How Do You Keep an Eye on Penguins Without Disturbing Them? Robots.

New technology in a harsh landscape

Three Gentoo penguins looking at the same side on top of the iceberg at Yellow Point Beach, on January 01, 2020 in King George Island, Antarctica.
Alessandro Dahan/Getty Images

As with many species on the planet, emperor penguins are facing an existential crisis due to climate change. The fact that they reside in Antarctica, which has been experiencing heightened levels of instability as of late, has more than a little to do with that. But determining the severity of the threat that they face is no easy task — there isn’t a way for humans to unobtrusively observe penguins in their natural habitat without standing out just a bit.

Humans may not be well-suited to this task, but it turns out that robots can do it just fine.

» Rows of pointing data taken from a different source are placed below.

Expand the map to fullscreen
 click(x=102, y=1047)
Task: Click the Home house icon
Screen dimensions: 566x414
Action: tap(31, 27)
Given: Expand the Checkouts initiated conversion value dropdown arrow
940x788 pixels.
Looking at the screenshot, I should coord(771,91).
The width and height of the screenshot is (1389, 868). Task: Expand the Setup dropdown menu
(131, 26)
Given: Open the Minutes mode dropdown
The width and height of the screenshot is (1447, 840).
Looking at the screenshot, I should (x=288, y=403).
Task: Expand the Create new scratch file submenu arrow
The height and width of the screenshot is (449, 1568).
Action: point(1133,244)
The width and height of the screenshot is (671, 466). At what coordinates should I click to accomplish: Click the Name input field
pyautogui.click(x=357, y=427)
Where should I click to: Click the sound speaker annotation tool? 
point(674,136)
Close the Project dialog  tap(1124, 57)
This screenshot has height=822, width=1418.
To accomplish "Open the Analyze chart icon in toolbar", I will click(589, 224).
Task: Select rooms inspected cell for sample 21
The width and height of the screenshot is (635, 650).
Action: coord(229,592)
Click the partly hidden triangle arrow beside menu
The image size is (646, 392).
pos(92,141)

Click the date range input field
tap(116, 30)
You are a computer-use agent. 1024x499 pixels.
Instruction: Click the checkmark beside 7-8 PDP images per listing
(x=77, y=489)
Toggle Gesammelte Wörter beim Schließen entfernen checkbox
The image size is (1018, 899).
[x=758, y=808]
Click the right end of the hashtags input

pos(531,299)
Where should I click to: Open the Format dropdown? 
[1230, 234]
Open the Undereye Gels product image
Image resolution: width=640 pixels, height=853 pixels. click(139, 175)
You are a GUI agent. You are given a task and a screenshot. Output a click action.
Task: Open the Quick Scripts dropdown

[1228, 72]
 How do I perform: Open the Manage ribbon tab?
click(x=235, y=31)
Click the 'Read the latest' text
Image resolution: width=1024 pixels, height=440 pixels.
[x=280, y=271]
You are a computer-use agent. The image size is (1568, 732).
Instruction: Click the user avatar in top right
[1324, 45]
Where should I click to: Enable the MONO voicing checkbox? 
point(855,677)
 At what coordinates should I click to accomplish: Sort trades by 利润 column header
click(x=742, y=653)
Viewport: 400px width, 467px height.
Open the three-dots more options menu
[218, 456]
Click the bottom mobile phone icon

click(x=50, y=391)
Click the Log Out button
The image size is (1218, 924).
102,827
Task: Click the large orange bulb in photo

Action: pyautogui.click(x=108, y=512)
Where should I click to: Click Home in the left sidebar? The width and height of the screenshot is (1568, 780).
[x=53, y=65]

At least, there’s one robot that can: ECHO, which stands three feet tall and allows scientists to monitor the penguins’ activities. As a report from CNN notes, the scientists using ECHO for their work can also manually control the robot to get a closer look on something which might be of particular interest.

CNN describes ECHO as part of a larger program that involves RFID sensors to track penguin chicks. It’s under the auspices of SPOT, otherwise known as the Single Penguin Observation and Tracking observatory. When using SPOT and ECHO in tandem, scientists have been able to identify specific penguins in large groups. They’re also able to gain valuable information about the birds’ dining habits.

As Smithsonian Magazine observes, this new technology allows the scientists to monitor thousands of penguins at a time — something that can lead to a better understanding of the penguins’ lives and the dangers that they face.